Žilina is also home of two multi 3D digital theaters, in Mirage Shopping Centre - Ster Century Cinemas and Cinemax MAX in Max Shopping Centre OC Max Solinky.

The city host also several cultural events:
 Žilina Cultural Summer
 Fest Anca - Animated film festival
 Žilina Literary festival
 KIOSK – festival of new Slovak theater
 Allegretto Žilina – International music Festival
 Puppet Žilina
 Jánošik's Days

Sport

Football (soccer) club MŠK Žilina plays in the top Slovak division Fortuna liga and is one of the most successful teams in recent years, having won five domestic titles and been runners-up three times between 2001 and 2010. The team's colors are the yellow and green, taken from the city's flag. Home games are played at the Stadium Pod Dubňom which is situated at the edge of city center in the neighborhood of the ice hockey stadium. They played in the 2010-11 UEFA Champions League in the group stage for the first time in their history.

Ice hockey club MsHK Žilina plays in the Slovak Extraliga. They have won one domestic title so far.

Rugby club plays in Slovak league, and is the one with the best location in Slovakia. They participate in the Czech championship, with the support of Olomouc Rugby Club, and made a partnership with Rugby Klub Bratislava to organize rugby events.

Slovak professional road bicycle racer for World Tour team Bora-Hansgrohe, three-time world champion Peter Sagan, was born in Žilina in 1990, and is considered one of cycling's most promising young talents, having earned many prestigious victories in his early twenties. He was the winner of the points classification in the Tour de France in 2012 through 2016; as a result, Sagan became the first rider to win the classification in his first five attempts. In 2015, he was also the first Slovak cyclist to win the UCI Road World Championships.

Government

The city is governed by a mayor () and a city council (Slovak: mestské zastupiteľstvo). The mayor is the head of the city and its chief executive, with a four-year term of office. The current mayor is Peter Fiabáne . The council is the city's legislative body, with 31 councillors. The last municipal election was held in 2014 and councillors are elected to four-year terms, concurrent with the mayor's. Žilina is divided into eight electoral districts, consisting of the following neighborhoods:
 Staré mesto, Hliny I-IV, Hliny VIII (5 councillors)
 Hliny V-VII, Bôrik (4 councillors)
 Solinky (5 councillors)
 Vlčince (6 councillors)
 Hájik (3 councillors)
 Bytčica, Rosinky, Trnové, Mojšová Lúčka (2 councillors)
 Závodie, Bánová, Strážov, Žilinská Lehota (2 councillors)
 Budatín, Považský Chlmec, Vranie, Brodno, Zádubnie, Zástranie (3 councillors)
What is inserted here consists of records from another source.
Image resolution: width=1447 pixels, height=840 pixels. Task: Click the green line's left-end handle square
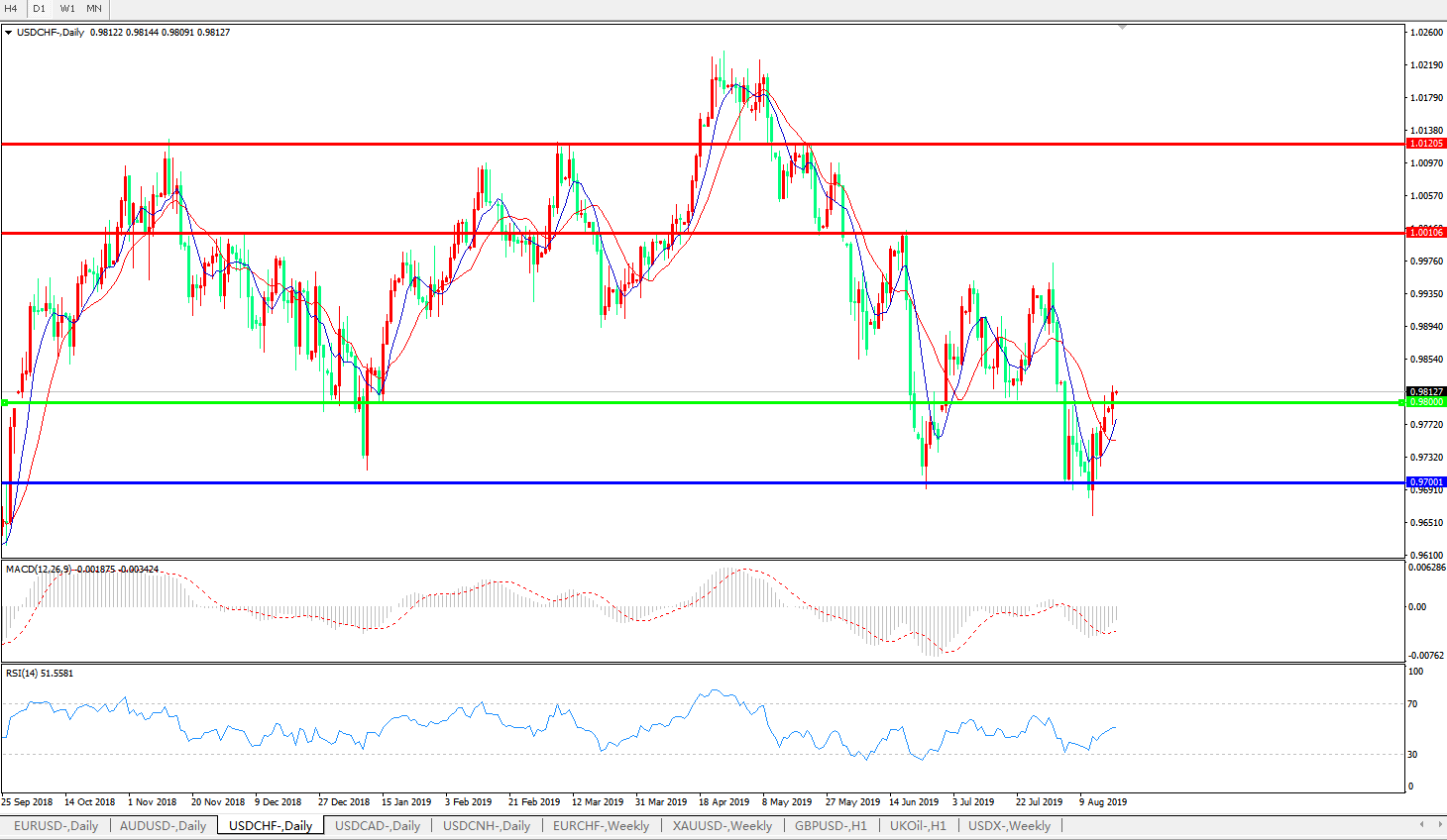click(x=5, y=402)
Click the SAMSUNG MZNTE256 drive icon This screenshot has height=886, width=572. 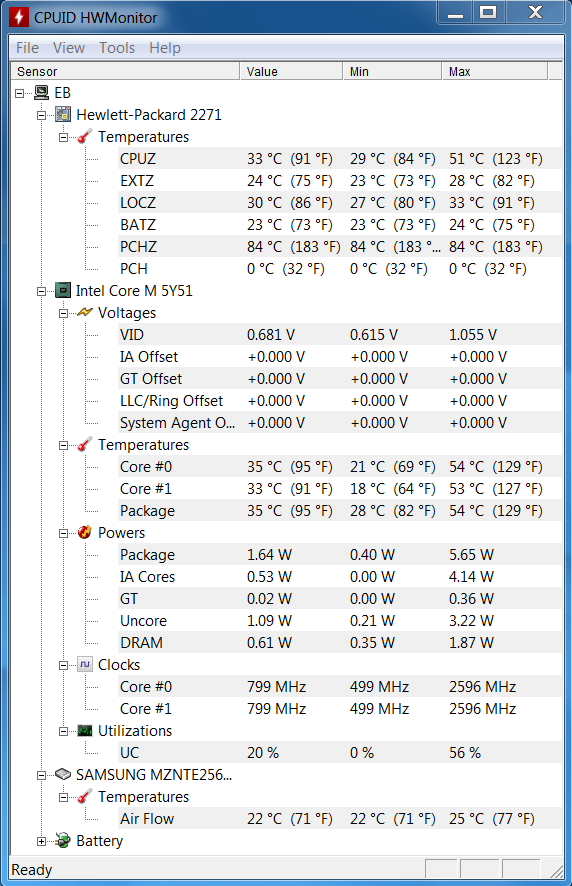pyautogui.click(x=63, y=774)
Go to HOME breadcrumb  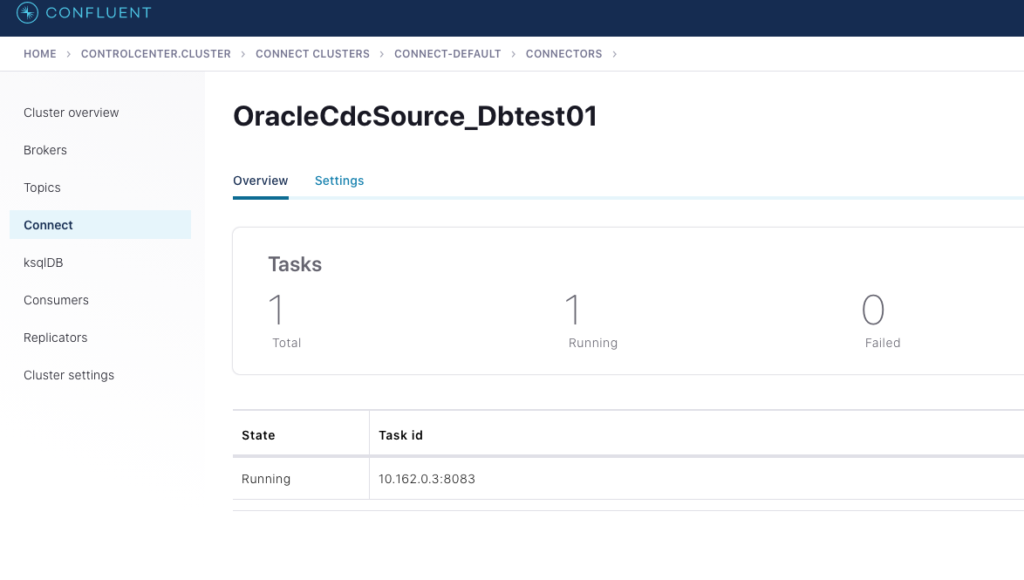(x=40, y=54)
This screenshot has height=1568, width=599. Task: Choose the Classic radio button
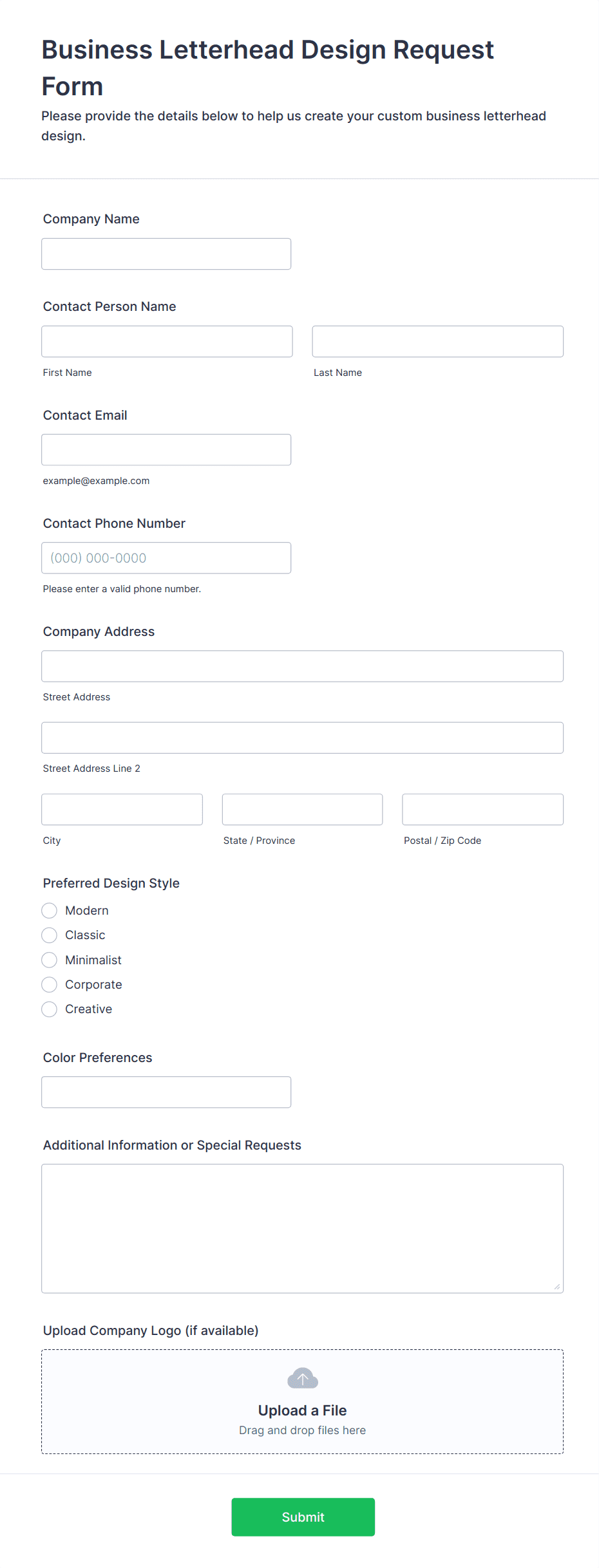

Žilina is the capital of one of eight considerably autonomous Regions of Slovakia. It is also the capital of a smaller district. The Žilina District (Slovak: okres Žilina) is nested within the Žilina Region.
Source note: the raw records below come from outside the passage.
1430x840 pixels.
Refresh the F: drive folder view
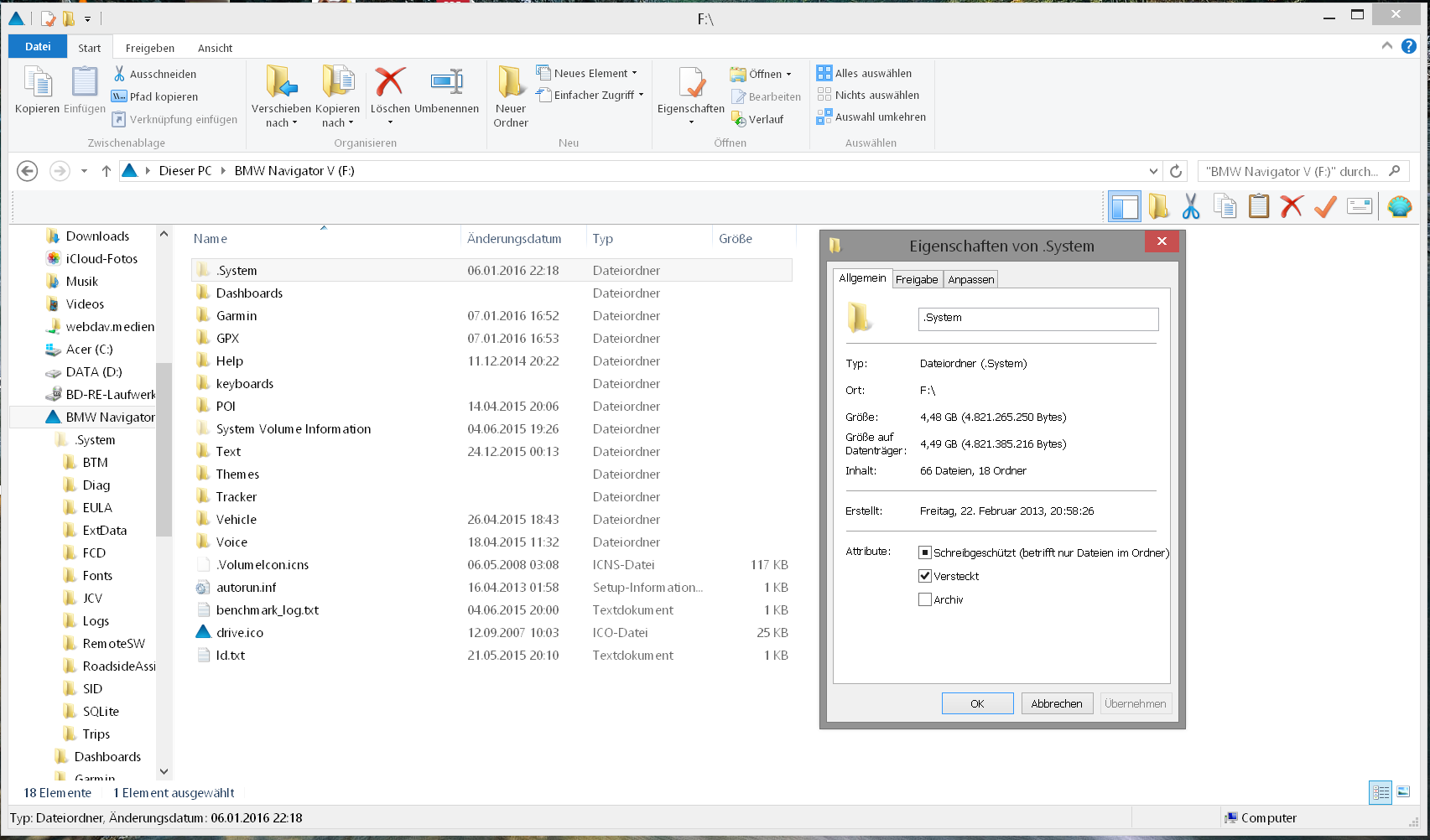click(1176, 171)
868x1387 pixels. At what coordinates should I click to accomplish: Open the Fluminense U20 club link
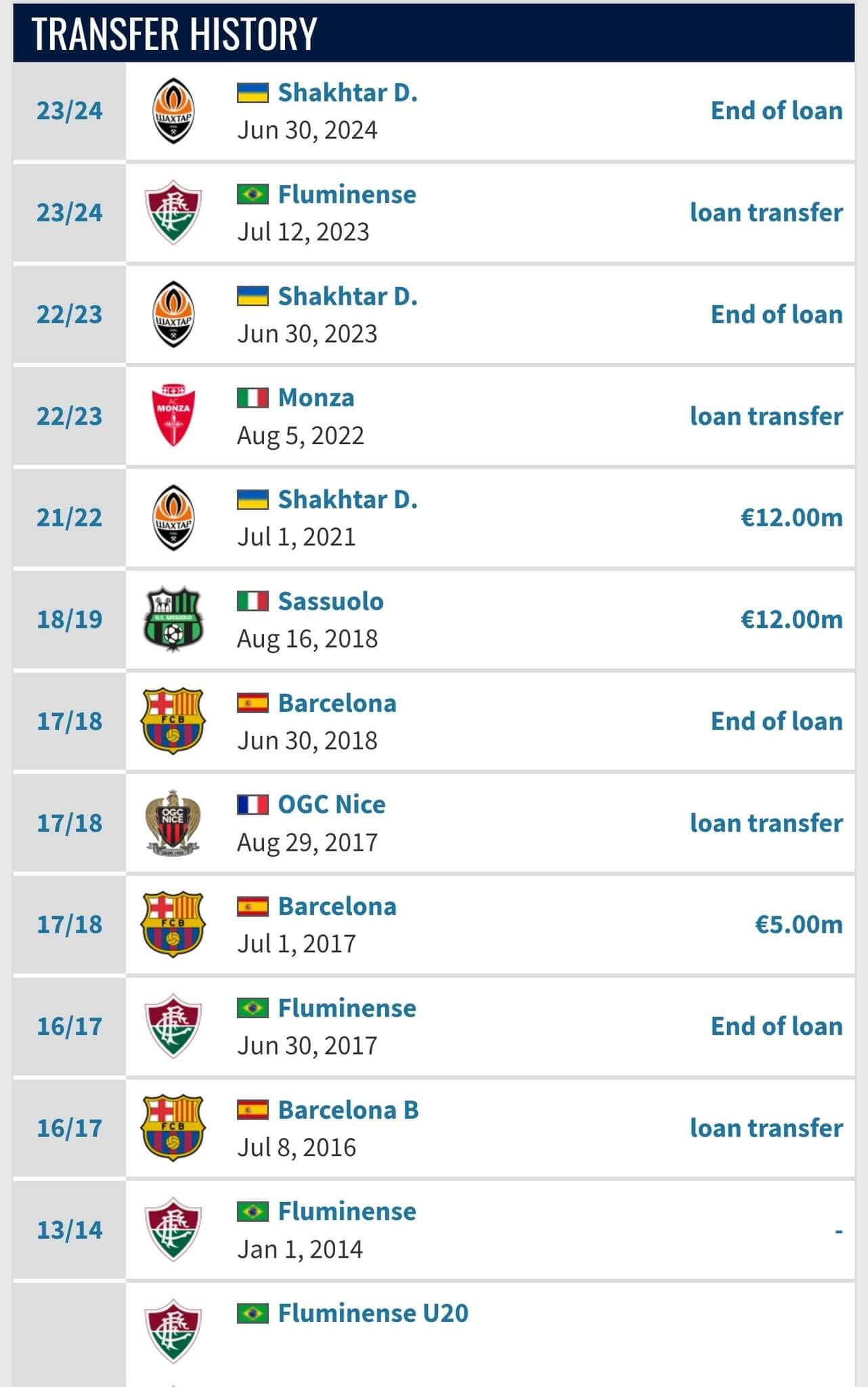pos(373,1313)
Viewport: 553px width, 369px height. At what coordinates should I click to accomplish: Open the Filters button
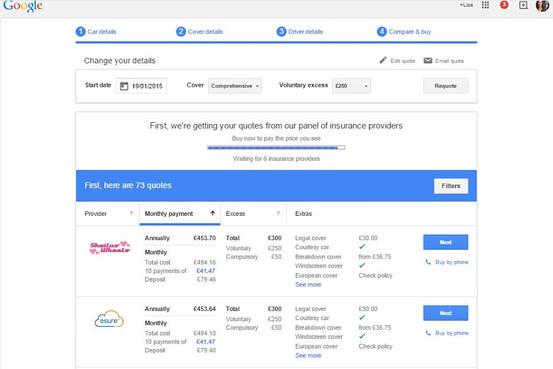point(451,186)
The city also hosts a regional branch of the National Bank of Slovakia.

Education

The city is home to the University of Žilina, which has seven faculties and 12,402 students, including 625 doctoral students.
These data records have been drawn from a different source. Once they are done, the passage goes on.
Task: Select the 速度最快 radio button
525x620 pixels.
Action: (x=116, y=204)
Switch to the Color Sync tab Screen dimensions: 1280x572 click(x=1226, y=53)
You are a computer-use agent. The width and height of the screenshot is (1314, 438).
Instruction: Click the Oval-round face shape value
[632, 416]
There are 18 public primary schools, one private primary school, and three church primary schools. Overall, they enroll 7,484 pupils. The city's system of secondary education (some middle schools and all high schools) consists of eight gymnasia with 3,514 students, ten specialized high schools with 3,696 students, and nine vocational schools with 4,870 students.

Transport
The city is an important international road junction, and Žilina railway station is a major rail junction.

Roads and railways connect the city with Bratislava and Prievidza in the south, Čadca in the north, and Martin in the east. The construction of the D1, and D3 motorways and their feeders continues towards Žilina.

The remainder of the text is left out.